Former les utilisateurs et respecter les règles
Si l’utilisation d’une machine doit se faire conformément aux instructions de la notice du fabricant, l’employeur doit également mettre en place les mesures techniques et organisationnelles garantissant la sécurité de ses effectifs. Pour ce faire, il s’appuiera sur son évaluation des risques – qui doit alors s'intéresser à chacune des phases du cycle de vie des machines qu'il met à disposition – et sur la prise en compte des contraintes spécifiques à son établissement. Il définit des procédures d’intervention et des modes opératoires, rédige des fiches de postes – intégrant notamment les retours d’expérience –, et met à la disposition de ses salariés des équipements de protection individuelle (gants, lunettes, casques…) lorsqu’ils s’avèrent nécessaires.
Enfin, l’employeur doit veiller au respect de ces règles et à la mise à disposition d’informations et consignes à jour. « Il faut aussi donner la possibilité aux équipes de faire remonter les anomalies et dysfonctionnements qu’elles détectent afin de mettre en œuvre des actions correctives, précise Séverine Demasy. Enfin, il est primordial que les salariés soient formés. Il existe une formation obligatoire à la sécurité des opérateurs utilisant une machine, et pour ceux qui évoluent autour.

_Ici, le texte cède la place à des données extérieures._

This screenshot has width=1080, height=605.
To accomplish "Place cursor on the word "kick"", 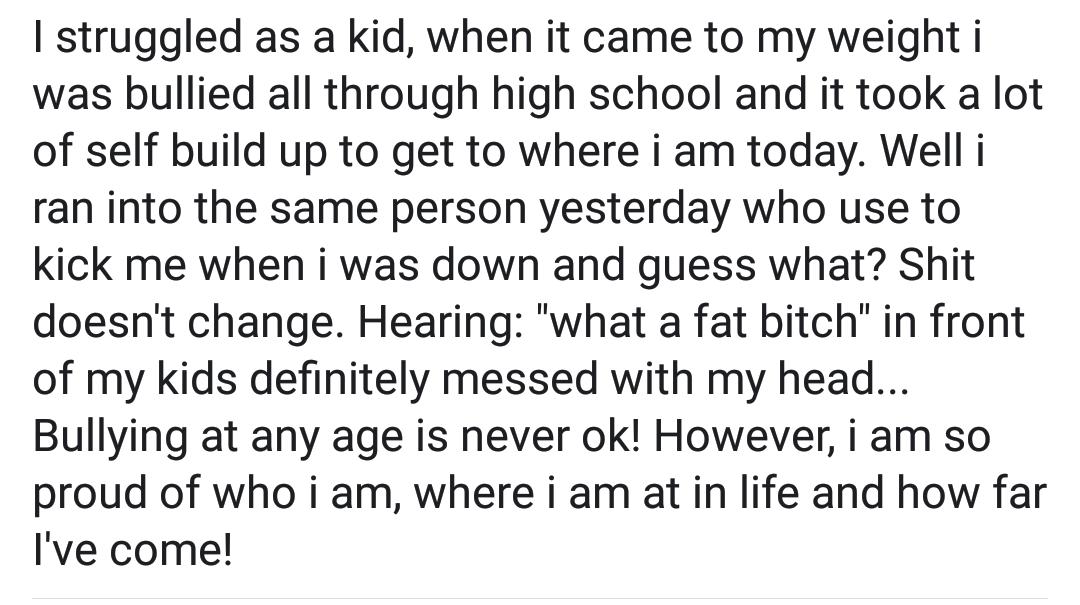I will (72, 266).
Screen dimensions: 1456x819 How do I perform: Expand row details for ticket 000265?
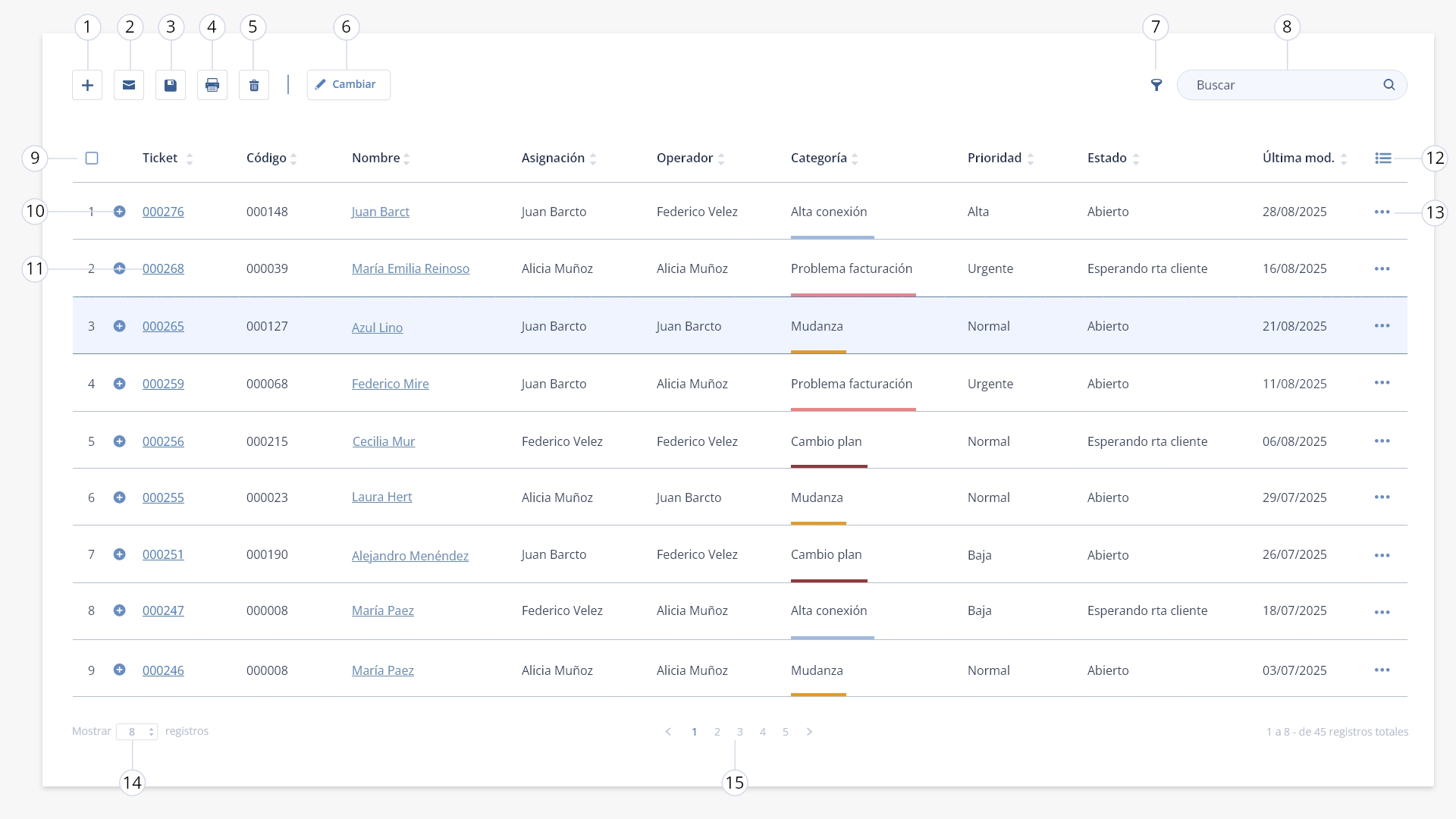(x=119, y=326)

Cette formation doit être renouvelée et complétée chaque fois que nécessaire et notamment dès que la machine évolue. »
L’employeur peut également être amené à modifier des machines pour les rendre aptes à de nouvelles utilisations ou fonctionnalités ou tout simplement pour les intégrer dans une ligne de production. « Quelles que soient leurs finalités, les modifications ne doivent pas dégrader le niveau de sécurité de l’équipement, martèle Jean-Christophe Blaise. Le simple fait de relier une machine-outil à un convoyeur peut mettre au jour des parties en mouvement qui étaient à l’origine inaccessibles. En fait, la démarche de modification s’apparente à celle de conception et doit donc faire l’objet d’une analyse du besoin et d’une démarche d’évaluation et de réduction des risques. L’employeur doit avoir conscience qu’en modifiant une machine, il devient de fait fabricant et endosse en conséquence les responsabilités qui incombent à cet acteur, dont les éventuels accidents qui peuvent découler d’une non-conformité. »

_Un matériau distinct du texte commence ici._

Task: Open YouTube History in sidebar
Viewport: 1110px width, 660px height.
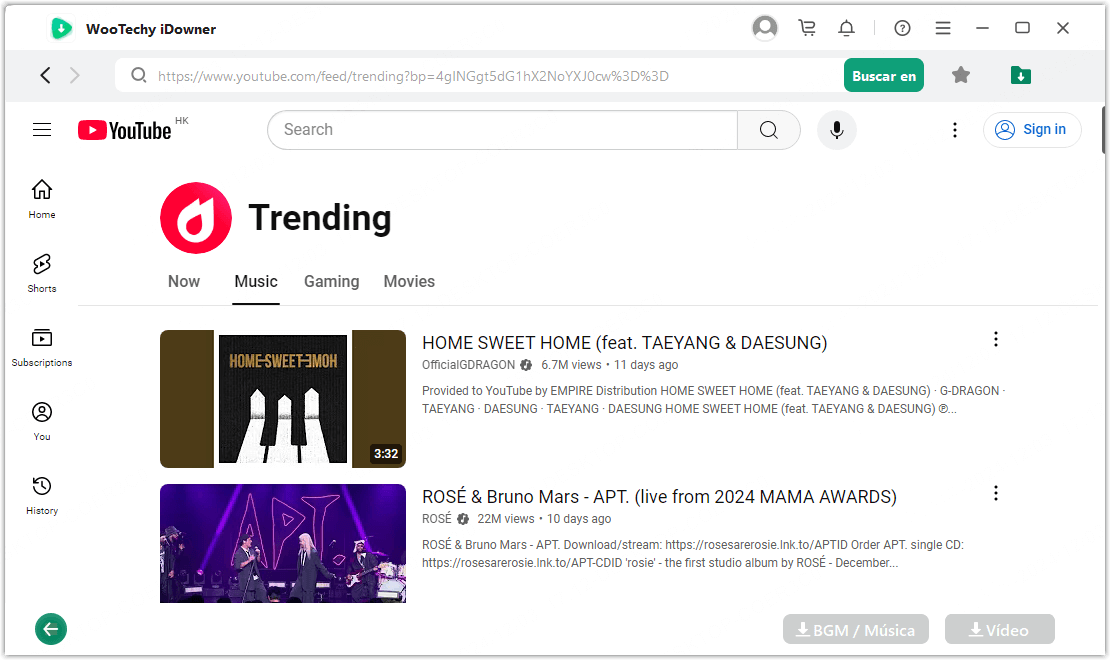Action: point(42,495)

LA DIRECTIVE « MACHINES » DICTE LES RÈGLES
Afin d’assurer la mise sur le marché de machines sans compromettre la sécurité et la santé des travailleurs, le fabricant a l’obligation de respecter les règles techniques de conception prévues par le Code du travail (annexe 1 mentionnée à l’article R. 4312-1 et suivants) issues de la transposition des exigences essentielles de santé et de sécurité énumérées dans la directive européenne dite « machines » (directive 2006/42/CE). Ces exigences ont pour objectif de permettre la libre circulation des équipements dans l’Union européenne, tout en garantissant un niveau élevé et homogène de sécurité. La directive 2006/42/CE, qui est une évolution de la première version adoptée en 1989, a récemment été remaniée. Le nouveau règlement, publié le 29 juin 2023 au journal officiel de l’Union européenne, sera entièrement applicable aux machines neuves délivrées à partir du 20 janvier 2027. Parmi les nouveautés, des obligations supplémentaires incomberont aux fabricants pour prendre en compte les évolutions technologiques comme l’intelligence artificielle, les machines mobiles autonomes ou la cybersécurité.